An easier and faster way to increase lean mass is first to bulk, then lean out, which is the idea behind programs like Body Beast. Using this method, you only have to focus on one thing at a time — building, then leaning out, versus trying to build muscle AND prevent fat gain at the same time.

4. Strength Train at Least Three Times a Week

To build muscle, you should ideally strength train each muscle group at least two to three times per week. Otherwise, you will not be able to effectively build on your previous sessions and will actually backslide a bit between workout days. However, if you have been training for a few years, you may need to ramp things up to five or six days per week to keep progressing.

5. Perform Compound Lifts

Isolation lifts and weight machines can be great for more specific physique goals of someone that has been lifting seriously competitively for many years, but for 99 percent of people, compound lifts will give you much more bang for your buck.

That’s because compound (or multi-joint) lifts like squats, dead lifts, bench presses, and pull-ups tap a greater cross-sectional area of muscle, meaning you can lift and gain more from every rep. If you like to perform isolation moves, schedule them at the end of your workout as a way to further exhaust the muscles you prior worked during your compound lifts, Simpson says.

6. Focus on Hypertrophy Rep Schemes

To maximally increase muscle size, your training should take a hypertrophy scheme — a middle ground between max strength and muscular endurance.
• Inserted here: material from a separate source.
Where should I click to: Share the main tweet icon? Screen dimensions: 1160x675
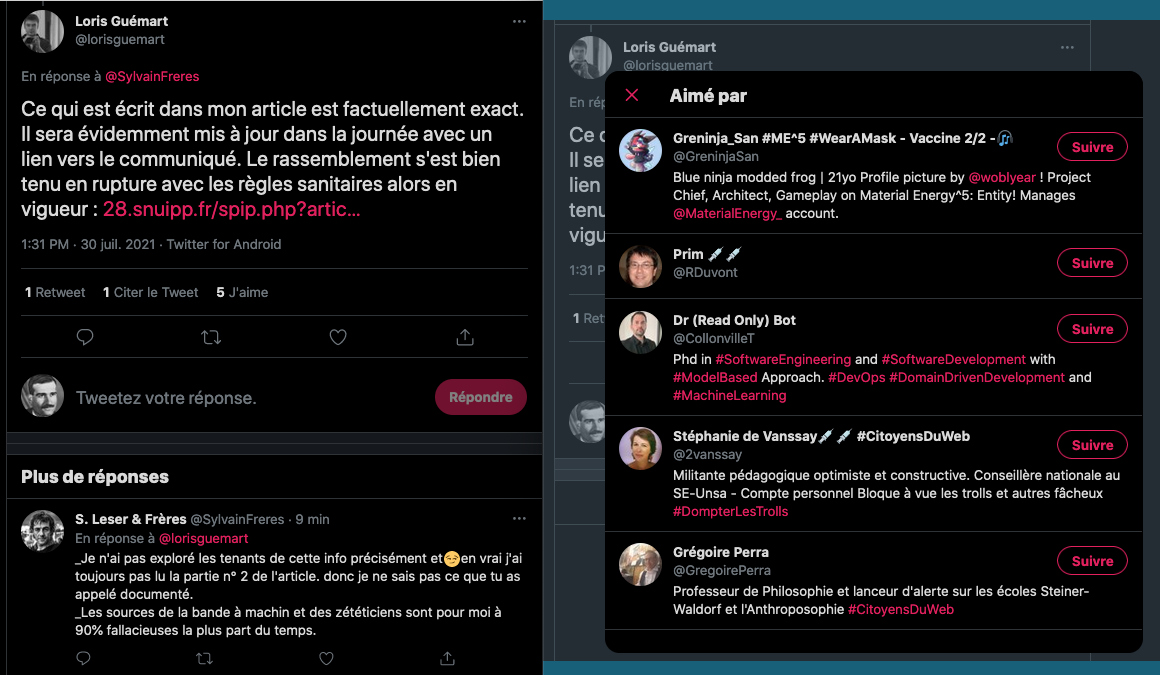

Simpson recommends schemes of three to six sets of eight and 12 reps, with loads heavy enough that you can just eke out your last rep of every set with proper form.

A requisite for muscle growth is to increase time under tension, he says. Time under tension is the total time your muscle resists weight during a lift. Give yourself up to 90 seconds to rest between each set.

7. Dial in Your Post-Workout Nutrition

Remember your muscles don’t grow while you lift, they grow afterward in response to the stress of your workouts. Giving your muscle well-timed and sufficient protein to build and repair lean muscle while also carbohydrates and calories to support refueling of glycogen stores, hormone levels, and energy for your next workout.